Rule #2: Data must be accurate and timely

Hard to say until an event occurs or we hear feedback about this from users.
The announcement does claim the data is an "up-to-the-minute overview of our system status with real-time, unedited data." If this is true, this is excellent news.
The fact that an "Investigating" status is an option tells me that the status may not always be real-time or unedited. Or I may just be a bit too paranoid :)
In addition the fact that "No issues" and "Minor performance issues" are both considered healthy tells us that issues Google considers "minor" will be ignored or non-transparent. That's bad news. Though it does fit with their SLA questions that came up recently.
Conclusion: Time will tell (but promising)

Rule #3: Must be easy to find

If I were experiencing a problem with App Engine, I would first go to the homepage here. Unfortunately I don't see any link to the system status page. A user would either have to stumble upon the blog post announcing this page, or work through the forum...defeating the purpose of the system status page!
The URL to the system status (http://code.google.com/status/appengine/) page is not easy to remember. Since Google doesn't seem to own appengine.com, this is may not be easy to fix, but that doesn't matter to a user that's in the middle of an emergency and needs to figure out what's going on. The good news is that at the time of this writing, a Google search for "google app engine status" has the status page as the third result, and I would think that it will raise to #1 very soon.
Conclusion: Not met (but easy to fix by adding a link from the App Engine homepage).

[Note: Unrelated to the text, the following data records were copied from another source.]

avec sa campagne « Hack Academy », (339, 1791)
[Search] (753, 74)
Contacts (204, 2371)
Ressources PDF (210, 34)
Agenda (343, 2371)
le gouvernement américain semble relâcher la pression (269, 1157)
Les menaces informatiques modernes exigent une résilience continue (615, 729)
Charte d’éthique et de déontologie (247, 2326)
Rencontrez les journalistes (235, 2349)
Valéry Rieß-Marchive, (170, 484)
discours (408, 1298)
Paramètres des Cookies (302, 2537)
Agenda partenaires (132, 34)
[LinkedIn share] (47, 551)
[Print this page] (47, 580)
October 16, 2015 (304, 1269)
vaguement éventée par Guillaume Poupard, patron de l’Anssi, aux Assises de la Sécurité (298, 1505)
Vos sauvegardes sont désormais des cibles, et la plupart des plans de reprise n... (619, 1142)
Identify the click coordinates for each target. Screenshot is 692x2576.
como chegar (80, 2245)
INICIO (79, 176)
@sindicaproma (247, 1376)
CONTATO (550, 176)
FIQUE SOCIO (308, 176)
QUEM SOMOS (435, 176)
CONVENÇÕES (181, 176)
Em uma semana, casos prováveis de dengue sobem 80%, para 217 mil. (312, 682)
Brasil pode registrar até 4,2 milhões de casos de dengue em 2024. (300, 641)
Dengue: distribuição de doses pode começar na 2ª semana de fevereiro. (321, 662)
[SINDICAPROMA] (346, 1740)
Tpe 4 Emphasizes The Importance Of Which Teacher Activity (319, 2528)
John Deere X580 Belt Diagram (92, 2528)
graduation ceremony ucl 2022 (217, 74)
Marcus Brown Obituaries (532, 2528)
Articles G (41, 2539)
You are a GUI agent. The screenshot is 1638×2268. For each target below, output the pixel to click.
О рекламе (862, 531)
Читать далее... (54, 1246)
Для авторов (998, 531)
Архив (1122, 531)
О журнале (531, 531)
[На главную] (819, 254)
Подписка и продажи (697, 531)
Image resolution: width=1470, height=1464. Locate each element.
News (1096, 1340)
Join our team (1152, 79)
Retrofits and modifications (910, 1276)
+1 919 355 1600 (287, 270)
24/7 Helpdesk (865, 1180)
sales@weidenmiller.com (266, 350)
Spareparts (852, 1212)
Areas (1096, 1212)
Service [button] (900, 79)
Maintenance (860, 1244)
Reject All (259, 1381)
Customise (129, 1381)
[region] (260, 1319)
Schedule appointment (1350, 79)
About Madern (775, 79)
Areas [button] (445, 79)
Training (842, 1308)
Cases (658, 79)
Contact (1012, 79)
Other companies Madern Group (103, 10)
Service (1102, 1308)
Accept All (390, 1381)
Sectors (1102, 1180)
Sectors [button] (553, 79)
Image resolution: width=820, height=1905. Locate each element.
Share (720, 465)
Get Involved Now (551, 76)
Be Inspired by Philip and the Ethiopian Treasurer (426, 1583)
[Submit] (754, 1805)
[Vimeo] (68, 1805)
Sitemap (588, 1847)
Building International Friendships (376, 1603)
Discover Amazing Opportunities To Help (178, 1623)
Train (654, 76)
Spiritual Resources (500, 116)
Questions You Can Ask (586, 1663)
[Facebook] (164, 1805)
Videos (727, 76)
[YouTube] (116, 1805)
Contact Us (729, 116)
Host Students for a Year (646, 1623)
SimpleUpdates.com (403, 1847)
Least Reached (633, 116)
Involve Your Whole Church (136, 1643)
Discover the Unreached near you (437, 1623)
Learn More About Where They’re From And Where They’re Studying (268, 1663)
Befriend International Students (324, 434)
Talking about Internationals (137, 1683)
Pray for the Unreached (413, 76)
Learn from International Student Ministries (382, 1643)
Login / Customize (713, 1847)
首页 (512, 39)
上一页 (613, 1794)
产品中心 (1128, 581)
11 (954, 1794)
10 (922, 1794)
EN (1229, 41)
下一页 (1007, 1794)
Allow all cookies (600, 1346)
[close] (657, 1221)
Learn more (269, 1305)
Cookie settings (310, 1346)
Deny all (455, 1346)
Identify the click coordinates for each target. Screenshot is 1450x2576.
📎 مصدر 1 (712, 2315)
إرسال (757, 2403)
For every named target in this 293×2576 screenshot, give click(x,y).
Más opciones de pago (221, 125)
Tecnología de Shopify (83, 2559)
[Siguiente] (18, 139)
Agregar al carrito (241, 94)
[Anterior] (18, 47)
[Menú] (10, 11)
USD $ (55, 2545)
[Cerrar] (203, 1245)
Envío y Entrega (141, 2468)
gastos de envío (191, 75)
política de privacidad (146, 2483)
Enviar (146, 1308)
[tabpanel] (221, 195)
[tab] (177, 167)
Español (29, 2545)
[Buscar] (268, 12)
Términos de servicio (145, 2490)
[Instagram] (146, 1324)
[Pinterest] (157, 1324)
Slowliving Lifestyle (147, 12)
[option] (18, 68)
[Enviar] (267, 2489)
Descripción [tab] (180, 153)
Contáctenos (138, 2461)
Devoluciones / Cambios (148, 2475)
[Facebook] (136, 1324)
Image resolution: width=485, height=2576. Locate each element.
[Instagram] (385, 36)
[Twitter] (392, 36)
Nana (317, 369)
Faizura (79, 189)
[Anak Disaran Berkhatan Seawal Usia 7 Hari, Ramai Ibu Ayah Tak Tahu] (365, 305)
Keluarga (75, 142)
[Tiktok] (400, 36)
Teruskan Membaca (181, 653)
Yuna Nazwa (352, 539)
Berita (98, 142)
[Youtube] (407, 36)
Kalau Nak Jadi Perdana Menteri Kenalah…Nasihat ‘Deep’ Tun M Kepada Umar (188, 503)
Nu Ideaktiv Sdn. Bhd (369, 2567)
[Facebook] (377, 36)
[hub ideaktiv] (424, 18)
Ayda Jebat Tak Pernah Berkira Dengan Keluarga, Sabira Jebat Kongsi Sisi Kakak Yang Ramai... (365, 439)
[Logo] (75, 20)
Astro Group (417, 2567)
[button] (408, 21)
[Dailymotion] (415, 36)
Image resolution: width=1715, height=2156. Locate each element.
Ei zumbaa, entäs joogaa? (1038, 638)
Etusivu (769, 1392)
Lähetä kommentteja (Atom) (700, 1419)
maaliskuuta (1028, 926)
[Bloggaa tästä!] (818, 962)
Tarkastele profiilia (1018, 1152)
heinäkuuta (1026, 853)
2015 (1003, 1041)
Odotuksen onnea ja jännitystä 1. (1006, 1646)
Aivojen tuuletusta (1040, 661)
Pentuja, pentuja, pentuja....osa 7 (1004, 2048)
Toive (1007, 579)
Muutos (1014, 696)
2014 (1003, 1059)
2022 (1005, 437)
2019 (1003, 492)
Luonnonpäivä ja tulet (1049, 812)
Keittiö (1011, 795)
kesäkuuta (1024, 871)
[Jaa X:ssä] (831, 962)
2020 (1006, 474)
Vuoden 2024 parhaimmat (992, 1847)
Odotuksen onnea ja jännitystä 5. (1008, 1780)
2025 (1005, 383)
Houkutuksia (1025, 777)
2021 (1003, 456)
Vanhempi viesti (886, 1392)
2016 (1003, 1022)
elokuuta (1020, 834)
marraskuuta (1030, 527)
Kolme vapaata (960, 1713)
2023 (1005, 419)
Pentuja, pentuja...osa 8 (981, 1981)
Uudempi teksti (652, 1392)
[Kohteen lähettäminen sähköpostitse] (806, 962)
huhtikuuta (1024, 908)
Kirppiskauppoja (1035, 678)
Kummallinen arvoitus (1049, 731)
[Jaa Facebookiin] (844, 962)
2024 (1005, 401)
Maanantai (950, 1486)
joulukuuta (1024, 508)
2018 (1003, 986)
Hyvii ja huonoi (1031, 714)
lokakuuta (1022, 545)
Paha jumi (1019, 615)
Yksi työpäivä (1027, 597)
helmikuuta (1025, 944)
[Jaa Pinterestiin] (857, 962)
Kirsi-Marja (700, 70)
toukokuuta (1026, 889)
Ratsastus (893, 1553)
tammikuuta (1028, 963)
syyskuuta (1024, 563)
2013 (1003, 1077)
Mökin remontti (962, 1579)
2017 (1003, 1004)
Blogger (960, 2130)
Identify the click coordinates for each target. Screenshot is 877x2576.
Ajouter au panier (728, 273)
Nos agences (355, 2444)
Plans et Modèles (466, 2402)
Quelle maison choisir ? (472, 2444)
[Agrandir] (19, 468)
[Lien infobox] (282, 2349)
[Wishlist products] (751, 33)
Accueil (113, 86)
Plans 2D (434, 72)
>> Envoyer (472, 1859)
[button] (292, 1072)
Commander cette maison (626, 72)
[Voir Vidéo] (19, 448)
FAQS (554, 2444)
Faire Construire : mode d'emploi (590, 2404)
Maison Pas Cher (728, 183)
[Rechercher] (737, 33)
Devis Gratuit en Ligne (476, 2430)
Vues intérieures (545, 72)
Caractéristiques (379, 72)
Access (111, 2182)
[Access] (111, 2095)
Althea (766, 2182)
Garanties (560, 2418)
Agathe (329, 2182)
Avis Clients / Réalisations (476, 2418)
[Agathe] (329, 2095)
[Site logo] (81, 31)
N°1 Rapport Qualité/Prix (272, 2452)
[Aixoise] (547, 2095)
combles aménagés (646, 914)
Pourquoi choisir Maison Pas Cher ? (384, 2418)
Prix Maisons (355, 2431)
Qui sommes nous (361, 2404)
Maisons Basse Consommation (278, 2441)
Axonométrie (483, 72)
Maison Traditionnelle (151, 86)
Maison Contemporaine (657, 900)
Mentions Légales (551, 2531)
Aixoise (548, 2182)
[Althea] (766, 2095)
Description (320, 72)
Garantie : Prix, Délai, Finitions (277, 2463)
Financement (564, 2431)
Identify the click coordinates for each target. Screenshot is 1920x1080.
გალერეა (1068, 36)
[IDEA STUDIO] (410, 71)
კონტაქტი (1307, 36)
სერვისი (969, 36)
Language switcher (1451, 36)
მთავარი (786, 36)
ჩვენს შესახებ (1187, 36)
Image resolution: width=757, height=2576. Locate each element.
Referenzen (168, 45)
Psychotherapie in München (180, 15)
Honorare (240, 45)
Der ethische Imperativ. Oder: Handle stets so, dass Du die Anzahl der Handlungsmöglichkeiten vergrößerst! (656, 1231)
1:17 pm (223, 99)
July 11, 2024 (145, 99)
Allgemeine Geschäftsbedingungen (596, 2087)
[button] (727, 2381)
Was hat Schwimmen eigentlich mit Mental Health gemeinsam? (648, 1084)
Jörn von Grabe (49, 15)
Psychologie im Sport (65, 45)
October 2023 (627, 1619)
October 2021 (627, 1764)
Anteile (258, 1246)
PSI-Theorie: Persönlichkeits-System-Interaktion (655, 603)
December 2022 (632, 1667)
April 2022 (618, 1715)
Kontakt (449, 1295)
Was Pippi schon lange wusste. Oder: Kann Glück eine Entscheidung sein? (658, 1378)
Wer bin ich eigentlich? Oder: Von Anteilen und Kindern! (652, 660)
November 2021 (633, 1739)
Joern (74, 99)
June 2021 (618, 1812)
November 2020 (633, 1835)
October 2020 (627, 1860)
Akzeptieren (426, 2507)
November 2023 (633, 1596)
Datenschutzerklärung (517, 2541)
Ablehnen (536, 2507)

Rule #4: Must provide details for events in real time

Again, hard to say until we see an issue occur.
What I'm most interested in is how much detail they provide when an event does occur, and whether they send users over to the forums or to the blog, or simply provide the information on the status page.
Conclusion: Time will tell.

Rule #5: Provide historical uptime and performance data

Great job with this. I dare say they've jumped head of every other cloud service in the amount and detail on performance data they provide.
Still unclear how much historical data will be maintained, but even 7 days is enough to satisfy me.
Conclusion: Met!

Rule #6: Provide a way to be notified of status changes

Nada here, beyond pointing people to the Downtime Notify Google Group.
Conclusion: Not met.

Rule #7: Provide details on how the data is gathered

Beyond the mention that they are "using some of the same raw monitoring data that our engineering team uses internally", no real information on how this data is collected, how often it is updated, or where the monitoring happens from.
Conclusion: Not met.

Overall, in spite of more rules being missed than met, the more difficult requirements are looking great, and the pieces are in place to create a very complete and extremely useful central place for their customers to come in time of need. I'm excited to see where Google takes this dashboard from here, and how other cloud services respond to this ever growing need.